Taal Volcano in Batangas remains under Alert Level 2 due to continuous “increased unrest” in the past 24 hours, the Philippine Institute of Volcanology and Seismology (Phivolcs) said on Friday, April 16.
From Thursday, April 15 to Friday, April 16, Phivolcs logged 168 volcanic earthquakes, including 66 episodes of volcanic tremor that lasted one to six minutes, 102 low-frequency volcanic earthquakes, and a low-level background tremor that started at 9:05 a.m. on April 8.
Phivolcs also observed a “very weak” emission of steam-laden plumes from Taal Volcano’s vents that rose 10 meters.
Taal Volcano’s sulfur dioxide emission averaged 1,254 tonnes per day on April 15 while temperature highs of 71.8 degrees Celsius and pH of 1.59 were last measured from the main crater lake on March 4 and Feb. 12, 2021, respectively.
Phivolcs added that ground deformation parameters continued to indicate a “very slow and steady inflation and expansion of the Taal region since after the January 2020 eruption.”
“These parameters may indicate increased magmatic activity at shallow depths beneath the edifice,” it said.
Phivolcs said Alert Level 2 is maintained over Taal Volcano.
The restive volcano in Batangas has been under Alert Level 2 since March 9, 2021.
“Sudden steam-driven or phreatic explosions, volcanic earthquakes, minor ashfall, and lethal accumulations or expulsions of volcanic gas can occur and threaten areas within and around TVI (Taal Volcano Island),” Phivolcs pointed out.

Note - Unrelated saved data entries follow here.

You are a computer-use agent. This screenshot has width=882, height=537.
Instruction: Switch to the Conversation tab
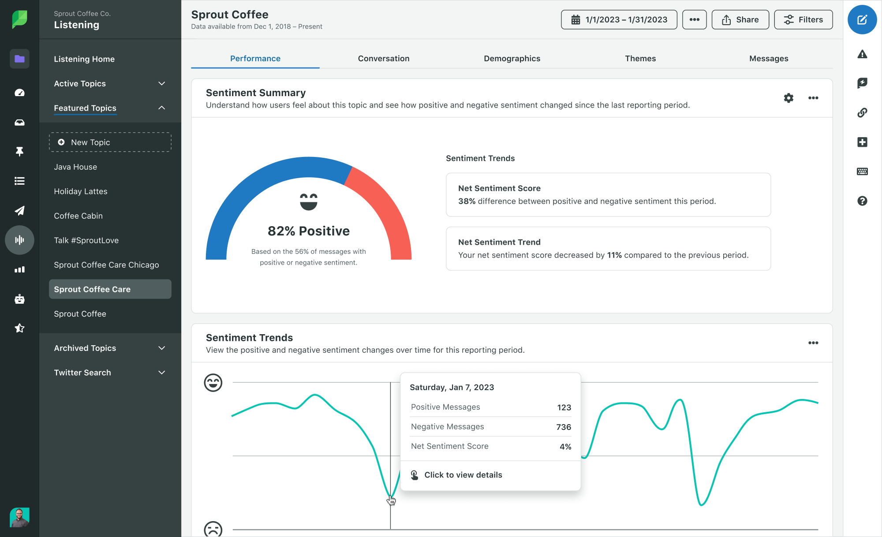pyautogui.click(x=384, y=58)
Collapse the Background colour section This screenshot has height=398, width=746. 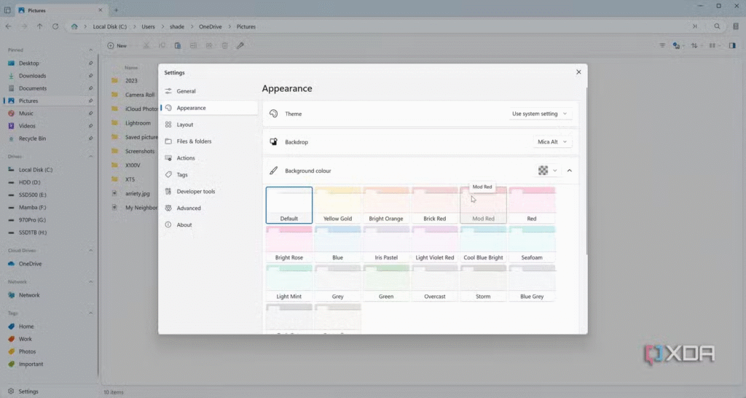pos(569,171)
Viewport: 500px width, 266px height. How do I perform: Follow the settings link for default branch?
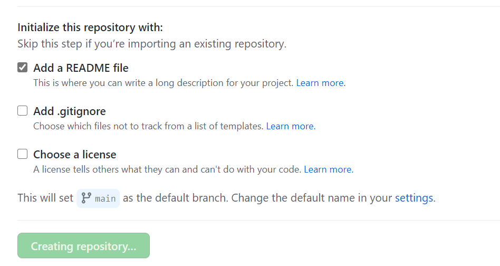414,198
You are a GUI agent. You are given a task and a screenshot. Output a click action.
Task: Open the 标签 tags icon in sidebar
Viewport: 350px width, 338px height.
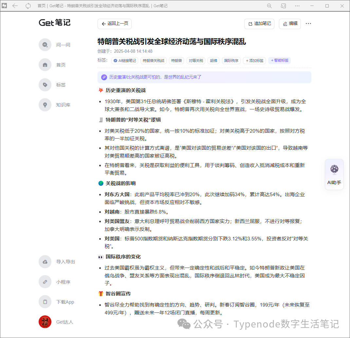click(x=45, y=85)
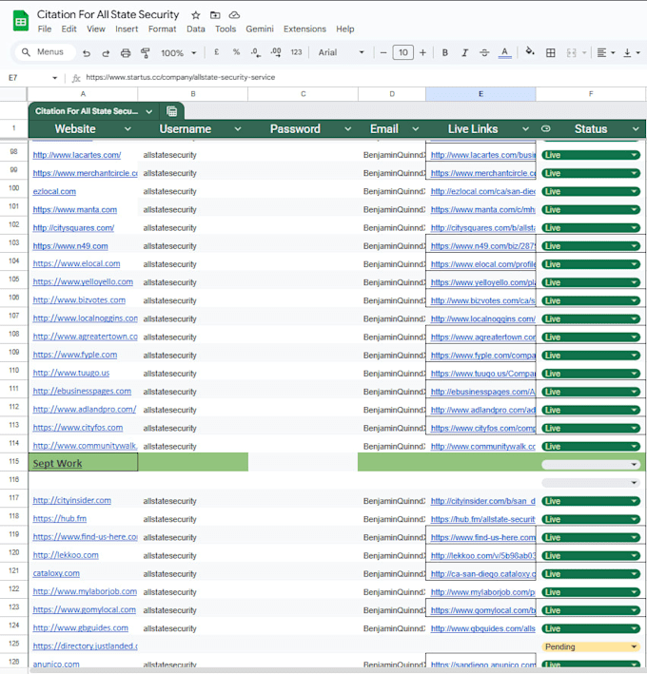Open the zoom 100% dropdown

[179, 53]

It warned the public from entering the volcano island, which is a permanent danger zone, especially the vicinities of the main crater and Daang Kastila fissure.

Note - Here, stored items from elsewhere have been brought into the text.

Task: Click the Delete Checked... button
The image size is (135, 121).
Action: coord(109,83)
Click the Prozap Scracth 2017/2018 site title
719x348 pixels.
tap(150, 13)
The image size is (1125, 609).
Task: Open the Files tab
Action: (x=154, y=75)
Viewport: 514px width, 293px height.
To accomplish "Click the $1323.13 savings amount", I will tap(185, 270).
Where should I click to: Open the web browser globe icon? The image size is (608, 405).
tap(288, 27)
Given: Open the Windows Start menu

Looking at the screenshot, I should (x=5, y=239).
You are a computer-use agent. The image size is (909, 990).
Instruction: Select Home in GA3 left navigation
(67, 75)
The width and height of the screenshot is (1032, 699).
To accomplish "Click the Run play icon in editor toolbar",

Occupancy and boating on Taal Lake should also be strictly prohibited, Phivolcs added.
The local government units (LGUs) were advised to continuously assess and strengthen the preparedness of previously evacuated barangays around Taal Lake in case of renewed unrest.
Civil aviation authorities were also asked to advise pilots to avoid flying close to the volcano as airborne ash and ballistic fragments from explosions and wind-remobilized ash may pose hazards to aircraft.